The first Japanese WW2 aircraft-carrier wrecks ever to be found have been located in the depths of the Pacific Ocean. They were discovered through sonar scanning by the US Vulcan team aboard their research vessel Petrel and then explored – though their ROV was badly damaged in the process.
The carriers sank during the pivotal 1942 Battle of Midway, in which the Japanese fleet suffered devastating losses. On 16 October the Vulcan team found the remains of the aircraft-carrier IJN Kaga at a depth of 5.4km.
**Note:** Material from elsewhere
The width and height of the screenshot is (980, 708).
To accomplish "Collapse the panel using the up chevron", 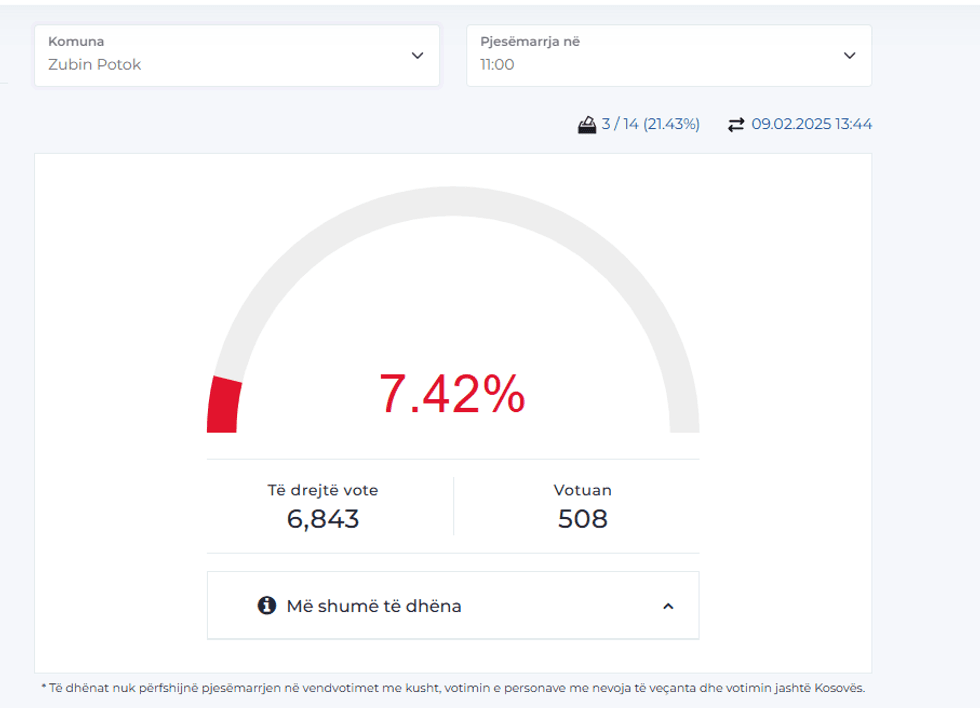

The carrier had been part of the fleet that had attacked Pearl Harbor the previous year.
The carrier had been scuttled by two torpedoes from its escort destroyer Hagikaze, after sustaining irreparable damage in a 4 June attack by some 30 US dive-bombers, and being struck by two torpedoes from USS Nautilus. A total of 814 of Kaga’s crew died during the battle.
Three other Japanese aircraft-carriers that had taken part in the Pearl Harbor attack, Akagi, Soryu and Hiryu, were sunk during the Battle of Midway.
The Petrel team went on to locate what they reported was the wreck of the Akagi on 19 October, but because their ROV had “suffered damage that was beyond our ability to repair on site” during its dive on the Kaga, they were unable to obtain video or photographs of this find.
The discoveries came after several weeks spent surveying within the Papahanaumokuakea Marine National Monument area of the Pacific, about 1400 miles north-west of Hawaii.